### RECORDS
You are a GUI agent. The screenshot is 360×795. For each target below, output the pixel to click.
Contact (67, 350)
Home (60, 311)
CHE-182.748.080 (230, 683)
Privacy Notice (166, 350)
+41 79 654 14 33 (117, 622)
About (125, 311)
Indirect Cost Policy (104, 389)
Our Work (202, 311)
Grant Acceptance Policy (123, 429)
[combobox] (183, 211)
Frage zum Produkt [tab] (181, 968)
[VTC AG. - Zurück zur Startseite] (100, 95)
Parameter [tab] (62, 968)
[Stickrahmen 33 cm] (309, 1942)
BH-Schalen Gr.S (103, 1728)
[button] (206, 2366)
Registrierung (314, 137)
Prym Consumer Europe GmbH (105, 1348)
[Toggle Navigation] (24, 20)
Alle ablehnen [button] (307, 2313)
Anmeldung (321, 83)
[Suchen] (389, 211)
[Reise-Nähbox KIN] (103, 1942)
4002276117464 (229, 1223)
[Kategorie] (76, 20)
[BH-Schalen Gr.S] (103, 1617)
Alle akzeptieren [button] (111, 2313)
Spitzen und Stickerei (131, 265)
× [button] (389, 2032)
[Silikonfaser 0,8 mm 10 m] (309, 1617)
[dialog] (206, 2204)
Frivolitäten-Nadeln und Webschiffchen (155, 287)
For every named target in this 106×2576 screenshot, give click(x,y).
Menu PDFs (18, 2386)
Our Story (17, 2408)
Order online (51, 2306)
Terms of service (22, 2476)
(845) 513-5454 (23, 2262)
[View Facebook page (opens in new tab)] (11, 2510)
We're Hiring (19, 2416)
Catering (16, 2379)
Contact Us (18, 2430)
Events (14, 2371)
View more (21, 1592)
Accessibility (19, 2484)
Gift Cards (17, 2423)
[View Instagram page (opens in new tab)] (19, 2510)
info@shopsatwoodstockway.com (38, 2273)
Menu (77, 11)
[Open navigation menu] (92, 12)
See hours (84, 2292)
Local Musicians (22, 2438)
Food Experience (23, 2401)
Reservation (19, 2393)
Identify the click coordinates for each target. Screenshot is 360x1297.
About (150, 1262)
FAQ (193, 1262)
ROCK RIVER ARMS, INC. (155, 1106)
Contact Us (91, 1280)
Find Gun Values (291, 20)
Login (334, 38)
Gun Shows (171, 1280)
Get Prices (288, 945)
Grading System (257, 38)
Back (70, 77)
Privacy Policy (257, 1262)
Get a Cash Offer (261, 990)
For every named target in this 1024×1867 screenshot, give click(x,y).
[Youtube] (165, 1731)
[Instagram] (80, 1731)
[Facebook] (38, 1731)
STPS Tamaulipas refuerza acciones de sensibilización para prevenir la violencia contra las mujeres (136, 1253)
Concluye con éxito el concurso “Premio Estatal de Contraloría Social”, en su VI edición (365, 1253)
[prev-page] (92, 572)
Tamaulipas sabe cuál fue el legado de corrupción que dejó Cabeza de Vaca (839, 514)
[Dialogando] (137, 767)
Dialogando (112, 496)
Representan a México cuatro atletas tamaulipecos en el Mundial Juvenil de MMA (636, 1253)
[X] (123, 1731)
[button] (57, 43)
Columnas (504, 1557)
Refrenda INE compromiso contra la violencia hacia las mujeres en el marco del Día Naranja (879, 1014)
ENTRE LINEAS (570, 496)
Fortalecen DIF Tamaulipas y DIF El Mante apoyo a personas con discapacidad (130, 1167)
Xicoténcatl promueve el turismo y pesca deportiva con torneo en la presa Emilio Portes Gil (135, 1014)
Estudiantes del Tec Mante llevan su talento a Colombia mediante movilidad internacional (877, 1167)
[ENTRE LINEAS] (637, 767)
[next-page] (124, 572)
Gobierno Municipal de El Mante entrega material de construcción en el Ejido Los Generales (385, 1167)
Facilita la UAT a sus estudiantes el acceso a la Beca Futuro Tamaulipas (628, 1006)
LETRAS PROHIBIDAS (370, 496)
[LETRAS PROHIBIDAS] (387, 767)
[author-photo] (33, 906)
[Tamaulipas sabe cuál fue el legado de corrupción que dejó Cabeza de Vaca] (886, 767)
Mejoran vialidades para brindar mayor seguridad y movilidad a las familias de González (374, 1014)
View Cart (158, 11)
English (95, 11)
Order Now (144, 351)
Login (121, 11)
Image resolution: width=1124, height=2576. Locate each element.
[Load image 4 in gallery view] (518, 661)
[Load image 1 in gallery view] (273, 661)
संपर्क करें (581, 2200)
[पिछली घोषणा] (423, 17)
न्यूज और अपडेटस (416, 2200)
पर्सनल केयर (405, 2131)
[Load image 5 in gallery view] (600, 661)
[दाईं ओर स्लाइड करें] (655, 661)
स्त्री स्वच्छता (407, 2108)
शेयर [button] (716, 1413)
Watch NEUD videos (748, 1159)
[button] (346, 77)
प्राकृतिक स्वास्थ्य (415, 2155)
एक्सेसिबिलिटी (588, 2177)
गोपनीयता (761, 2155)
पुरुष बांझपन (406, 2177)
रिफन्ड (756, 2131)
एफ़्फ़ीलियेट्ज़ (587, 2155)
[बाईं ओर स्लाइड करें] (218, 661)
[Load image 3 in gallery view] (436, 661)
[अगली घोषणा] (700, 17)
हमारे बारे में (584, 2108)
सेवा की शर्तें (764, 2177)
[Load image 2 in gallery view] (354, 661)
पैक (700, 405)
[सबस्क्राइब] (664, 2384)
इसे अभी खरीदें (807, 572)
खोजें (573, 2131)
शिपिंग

### TASK GOAL
Write out every line of the data again, exactly as it reads.

### TASK ANSWER
You are a GUI agent. The screenshot is 360×795. For each target below, output the pixel to click.
Contact (67, 350)
Home (60, 311)
CHE-182.748.080 (230, 683)
Privacy Notice (166, 350)
+41 79 654 14 33 (117, 622)
About (125, 311)
Indirect Cost Policy (104, 389)
Our Work (202, 311)
Grant Acceptance Policy (123, 429)
[combobox] (183, 211)
Frage zum Produkt [tab] (181, 968)
[VTC AG. - Zurück zur Startseite] (100, 95)
Parameter [tab] (62, 968)
[Stickrahmen 33 cm] (309, 1942)
BH-Schalen Gr.S (103, 1728)
[button] (206, 2366)
Registrierung (314, 137)
Prym Consumer Europe GmbH (105, 1348)
[Toggle Navigation] (24, 20)
Alle ablehnen [button] (307, 2313)
Anmeldung (321, 83)
[Suchen] (389, 211)
[Reise-Nähbox KIN] (103, 1942)
4002276117464 (229, 1223)
[Kategorie] (76, 20)
[BH-Schalen Gr.S] (103, 1617)
Alle akzeptieren [button] (111, 2313)
Spitzen und Stickerei (131, 265)
× [button] (389, 2032)
[Silikonfaser 0,8 mm 10 m] (309, 1617)
[dialog] (206, 2204)
Frivolitäten-Nadeln und Webschiffchen (155, 287)
For every named target in this 106×2576 screenshot, give click(x,y).
Menu PDFs (18, 2386)
Our Story (17, 2408)
Order online (51, 2306)
Terms of service (22, 2476)
(845) 513-5454 (23, 2262)
[View Facebook page (opens in new tab)] (11, 2510)
We're Hiring (19, 2416)
Catering (16, 2379)
Contact Us (18, 2430)
Events (14, 2371)
View more (21, 1592)
Accessibility (19, 2484)
Gift Cards (17, 2423)
[View Instagram page (opens in new tab)] (19, 2510)
info@shopsatwoodstockway.com (38, 2273)
Menu (77, 11)
[Open navigation menu] (92, 12)
See hours (84, 2292)
Local Musicians (22, 2438)
Food Experience (23, 2401)
Reservation (19, 2393)
Identify the click coordinates for each target. Screenshot is 360x1297.
About (150, 1262)
FAQ (193, 1262)
ROCK RIVER ARMS, INC. (155, 1106)
Contact Us (91, 1280)
Find Gun Values (291, 20)
Login (334, 38)
Gun Shows (171, 1280)
Get Prices (288, 945)
Grading System (257, 38)
Back (70, 77)
Privacy Policy (257, 1262)
Get a Cash Offer (261, 990)
For every named target in this 1024×1867 screenshot, give click(x,y).
[Youtube] (165, 1731)
[Instagram] (80, 1731)
[Facebook] (38, 1731)
STPS Tamaulipas refuerza acciones de sensibilización para prevenir la violencia contra las mujeres (136, 1253)
Concluye con éxito el concurso “Premio Estatal de Contraloría Social”, en su VI edición (365, 1253)
[prev-page] (92, 572)
Tamaulipas sabe cuál fue el legado de corrupción que dejó Cabeza de Vaca (839, 514)
[Dialogando] (137, 767)
Dialogando (112, 496)
Representan a México cuatro atletas tamaulipecos en el Mundial Juvenil de MMA (636, 1253)
[X] (123, 1731)
[button] (57, 43)
Columnas (504, 1557)
Refrenda INE compromiso contra la violencia hacia las mujeres en el marco del Día Naranja (879, 1014)
ENTRE LINEAS (570, 496)
Fortalecen DIF Tamaulipas y DIF El Mante apoyo a personas con discapacidad (130, 1167)
Xicoténcatl promueve el turismo y pesca deportiva con torneo en la presa Emilio Portes Gil (135, 1014)
Estudiantes del Tec Mante llevan su talento a Colombia mediante movilidad internacional (877, 1167)
[ENTRE LINEAS] (637, 767)
[next-page] (124, 572)
Gobierno Municipal de El Mante entrega material de construcción en el Ejido Los Generales (385, 1167)
Facilita la UAT a sus estudiantes el acceso a la Beca Futuro Tamaulipas (628, 1006)
LETRAS PROHIBIDAS (370, 496)
[LETRAS PROHIBIDAS] (387, 767)
[author-photo] (33, 906)
[Tamaulipas sabe cuál fue el legado de corrupción que dejó Cabeza de Vaca] (886, 767)
Mejoran vialidades para brindar mayor seguridad y movilidad a las familias de González (374, 1014)
View Cart (158, 11)
English (95, 11)
Order Now (144, 351)
Login (121, 11)
Image resolution: width=1124, height=2576. Locate each element.
[Load image 4 in gallery view] (518, 661)
[Load image 1 in gallery view] (273, 661)
संपर्क करें (581, 2200)
[पिछली घोषणा] (423, 17)
न्यूज और अपडेटस (416, 2200)
पर्सनल केयर (405, 2131)
[Load image 5 in gallery view] (600, 661)
[दाईं ओर स्लाइड करें] (655, 661)
स्त्री स्वच्छता (407, 2108)
शेयर [button] (716, 1413)
Watch NEUD videos (748, 1159)
[button] (346, 77)
प्राकृतिक स्वास्थ्य (415, 2155)
एक्सेसिबिलिटी (588, 2177)
गोपनीयता (761, 2155)
पुरुष बांझपन (406, 2177)
रिफन्ड (756, 2131)
एफ़्फ़ीलियेट्ज़ (587, 2155)
[बाईं ओर स्लाइड करें] (218, 661)
[Load image 3 in gallery view] (436, 661)
[अगली घोषणा] (700, 17)
हमारे बारे में (584, 2108)
सेवा की शर्तें (764, 2177)
[Load image 2 in gallery view] (354, 661)
पैक (700, 405)
[सबस्क्राइब] (664, 2384)
इसे अभी खरीदें (807, 572)
खोजें (573, 2131)
शिपिंग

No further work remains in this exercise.